3 Surprising Factors That Could Be Driving Your Car Insurance Premium Up
If you drive a car, the expectation is that you’re paying for car insurance. That can seem like a pretty hefty burden at times though, especially if your premiums are higher than you think they should be. Do you know what’s driving the cost of your premium? Some of the possible reasons might surprise you.
There are some instances where it might make sense to drop your auto insurance policy for a time. Did you know that a lapse in your car insurance coverage could end up costing you though? It doesn’t really matter if you aren’t driving – if insurance companies see you going without coverage, even for a day, you could see the cost of your insurance go up the next time you purchase a policy. A non-owner car insurance policy can help you get around that if you won’t be driving. It’s also important to note that this isn’t something that applies if you’re just switching between insurance companies.
Your credit score doesn’t have anything to do with your driving ability, so why does it impact your insurance premiums? The reason is that, statistically speaking, drivers with lower credit scores tend to get into more accidents than those with higher credit scores. Any score below 600 makes you look riskier. Want to raise your credit score? Make regular on-time payments. It’s one of the best ways to boost your credit score over time.
Everyone knows your driving history can impact your premium, so that part of your personal history shouldn’t be surprising. You might even know that adding teenage boys to a policy can make your premium jump in a big way. In fact, insurance premiums tend to be higher for anyone under the age of 25 and over the age of 69. If you’re a male, you’re more likely to see higher premiums than your female counterparts. Your marital status can have an impact too. Married individuals tend to have lower premiums than those who are single.

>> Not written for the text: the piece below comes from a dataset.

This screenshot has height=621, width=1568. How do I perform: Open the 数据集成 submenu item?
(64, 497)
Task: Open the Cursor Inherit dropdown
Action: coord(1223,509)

Why does this matter? It all comes down to the perceived risk of insuring you. Not having any insurance or having a poor credit history can make you seem like more of a risk to insure. Younger and older drivers, males, and those who are single, widowed, or divorced tend to be in more accidents, and more severe ones on top of that. If you want to lower your premiums, start looking for ways to make yourself look like less of a risk to insure.